### SELECTED EXTRACT:
--- START ---
There is a saying that a few bad ones ruin it for the rest, and this is true for the cockroach kingdom. There are about 4,300 identified species of cockroach but less than 30 of these are considered pests. Britain has three small native cockroaches, the tawny cockroach, Ectobius pallidus, the lesser cockroach, E. panzeri and the dusky cockroach, E. lapponicus. None of these species are considered a pest.
In many parts of the world, including the rainforest, cockroaches are part of an important ecosystem. They are omnivore scavengers which help recycle the organic litter that would accumulate. But when removed from their natural environment cockroaches can become a pest by breeding rapidly, contaminating foodstuffs, and spreading diseases such as salmonella, dysentery, gastro-enteritis and typhoid.
--- END ---
### LISTED RECORDS:
--- START ---
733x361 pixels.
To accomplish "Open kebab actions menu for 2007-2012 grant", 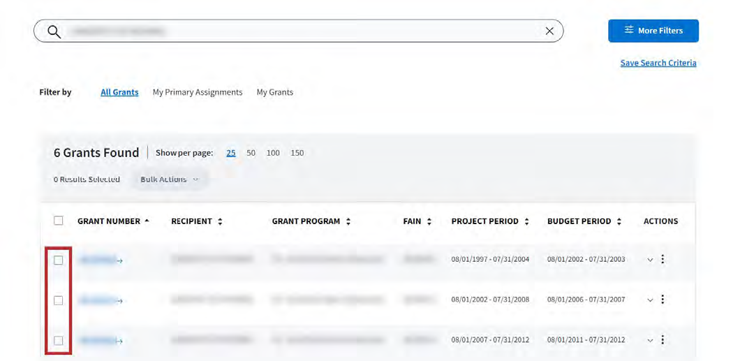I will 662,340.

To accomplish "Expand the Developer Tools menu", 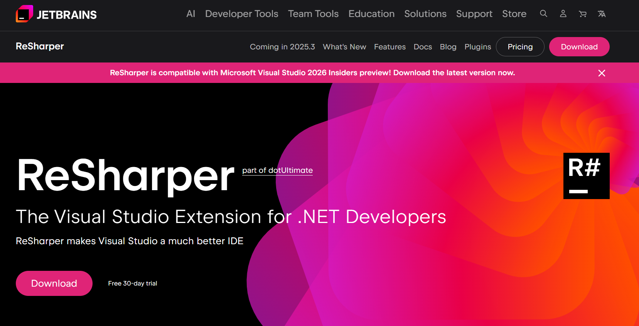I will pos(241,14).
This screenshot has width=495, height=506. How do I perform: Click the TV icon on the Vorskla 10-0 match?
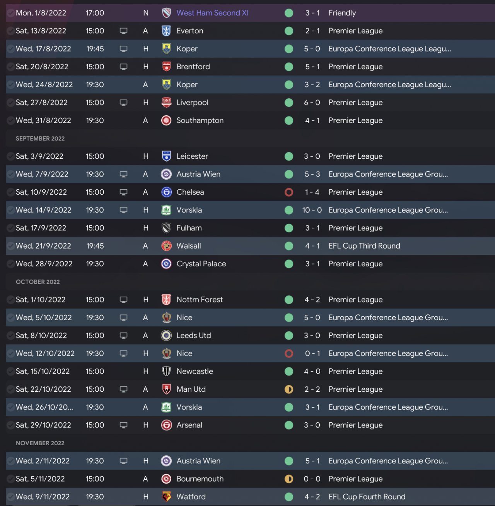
--- END ---
--- START ---
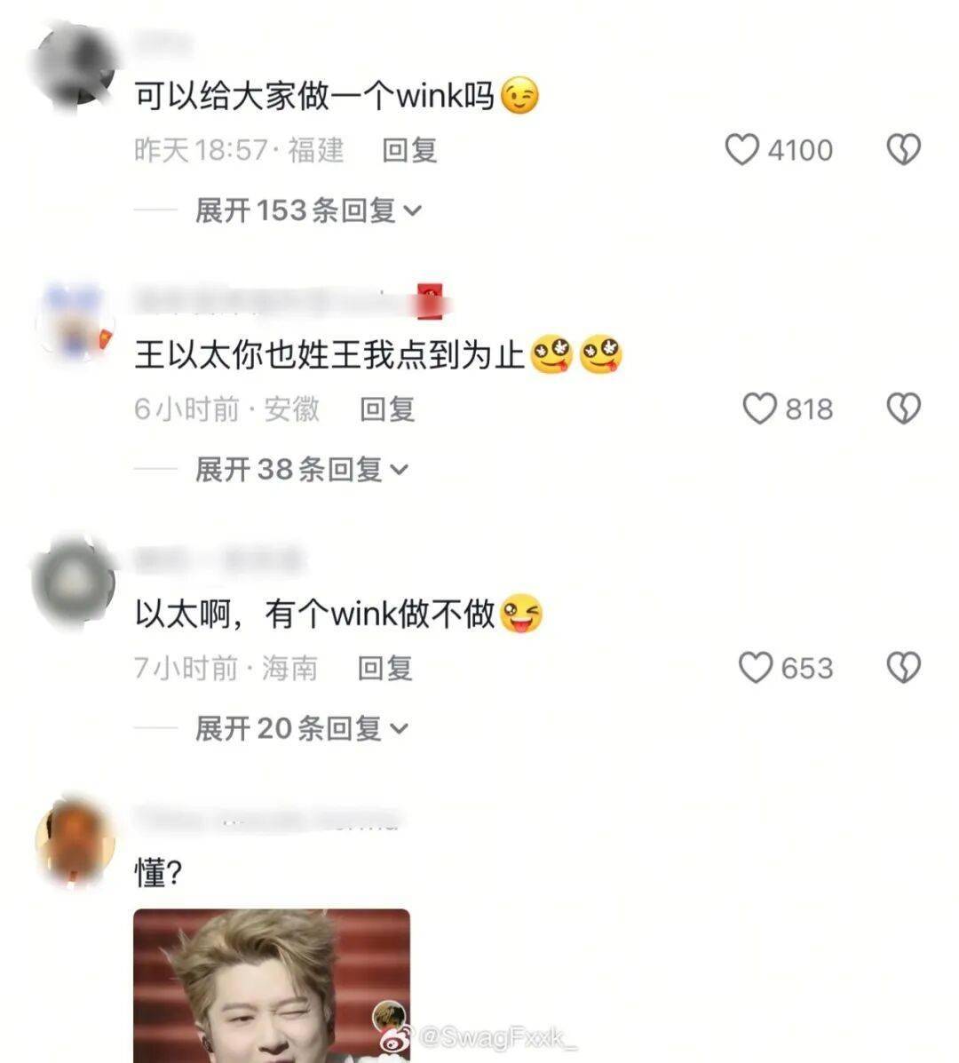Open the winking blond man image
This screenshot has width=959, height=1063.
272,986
--- END ---
--- START ---
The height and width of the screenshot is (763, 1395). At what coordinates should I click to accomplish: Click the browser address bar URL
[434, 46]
--- END ---
### WHAT NEEDS TO BE DONE:
List every disease that the cockroach passage above says cockroaches can spread.

### OUTPUT OF THE TASK:
Salmonella, dysentery, gastro-enteritis, typhoid